━━━ Record excerpts

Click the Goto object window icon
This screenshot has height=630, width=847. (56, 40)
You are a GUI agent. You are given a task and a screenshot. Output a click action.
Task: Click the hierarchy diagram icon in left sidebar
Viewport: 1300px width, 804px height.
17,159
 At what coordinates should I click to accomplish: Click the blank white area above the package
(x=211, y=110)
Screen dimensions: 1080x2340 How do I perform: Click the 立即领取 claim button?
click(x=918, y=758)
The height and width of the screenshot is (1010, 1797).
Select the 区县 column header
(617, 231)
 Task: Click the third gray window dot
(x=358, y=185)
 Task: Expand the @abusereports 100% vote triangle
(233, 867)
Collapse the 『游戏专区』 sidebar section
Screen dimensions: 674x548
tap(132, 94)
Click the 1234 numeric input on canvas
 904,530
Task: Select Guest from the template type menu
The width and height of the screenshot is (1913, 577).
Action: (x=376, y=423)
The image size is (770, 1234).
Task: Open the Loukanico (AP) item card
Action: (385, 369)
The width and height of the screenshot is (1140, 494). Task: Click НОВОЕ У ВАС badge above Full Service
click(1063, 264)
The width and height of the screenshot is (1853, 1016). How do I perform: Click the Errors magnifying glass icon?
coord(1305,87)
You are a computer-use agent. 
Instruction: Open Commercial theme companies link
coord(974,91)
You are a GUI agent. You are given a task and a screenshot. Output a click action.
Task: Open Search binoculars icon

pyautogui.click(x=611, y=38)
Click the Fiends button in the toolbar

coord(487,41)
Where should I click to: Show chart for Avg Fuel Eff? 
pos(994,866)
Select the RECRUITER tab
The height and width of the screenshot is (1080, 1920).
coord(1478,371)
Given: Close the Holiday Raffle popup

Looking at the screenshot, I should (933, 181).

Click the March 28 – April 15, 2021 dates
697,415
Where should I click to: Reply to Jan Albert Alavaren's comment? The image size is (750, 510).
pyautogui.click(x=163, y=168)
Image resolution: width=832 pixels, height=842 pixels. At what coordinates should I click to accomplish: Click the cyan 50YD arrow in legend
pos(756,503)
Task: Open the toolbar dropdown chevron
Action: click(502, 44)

━━━━━━

» Exercise instructions
Transcribe all records exactly as written.

» Reply
Click the Goto object window icon
This screenshot has height=630, width=847. (56, 40)
You are a GUI agent. You are given a task and a screenshot. Output a click action.
Task: Click the hierarchy diagram icon in left sidebar
Viewport: 1300px width, 804px height.
17,159
 At what coordinates should I click to accomplish: Click the blank white area above the package
(x=211, y=110)
Screen dimensions: 1080x2340 How do I perform: Click the 立即领取 claim button?
click(x=918, y=758)
The height and width of the screenshot is (1010, 1797).
Select the 区县 column header
(617, 231)
 Task: Click the third gray window dot
(x=358, y=185)
 Task: Expand the @abusereports 100% vote triangle
(233, 867)
Collapse the 『游戏专区』 sidebar section
Screen dimensions: 674x548
tap(132, 94)
Click the 1234 numeric input on canvas
 904,530
Task: Select Guest from the template type menu
The width and height of the screenshot is (1913, 577).
Action: (x=376, y=423)
The image size is (770, 1234).
Task: Open the Loukanico (AP) item card
Action: (385, 369)
The width and height of the screenshot is (1140, 494). Task: Click НОВОЕ У ВАС badge above Full Service
click(1063, 264)
The width and height of the screenshot is (1853, 1016). How do I perform: Click the Errors magnifying glass icon?
coord(1305,87)
You are a computer-use agent. 
Instruction: Open Commercial theme companies link
coord(974,91)
You are a GUI agent. You are given a task and a screenshot. Output a click action.
Task: Open Search binoculars icon

pyautogui.click(x=611, y=38)
Click the Fiends button in the toolbar

coord(487,41)
Where should I click to: Show chart for Avg Fuel Eff? 
pos(994,866)
Select the RECRUITER tab
The height and width of the screenshot is (1080, 1920).
coord(1478,371)
Given: Close the Holiday Raffle popup

Looking at the screenshot, I should (933, 181).

Click the March 28 – April 15, 2021 dates
697,415
Where should I click to: Reply to Jan Albert Alavaren's comment? The image size is (750, 510).
pyautogui.click(x=163, y=168)
Image resolution: width=832 pixels, height=842 pixels. At what coordinates should I click to accomplish: Click the cyan 50YD arrow in legend
pos(756,503)
Task: Open the toolbar dropdown chevron
Action: click(502, 44)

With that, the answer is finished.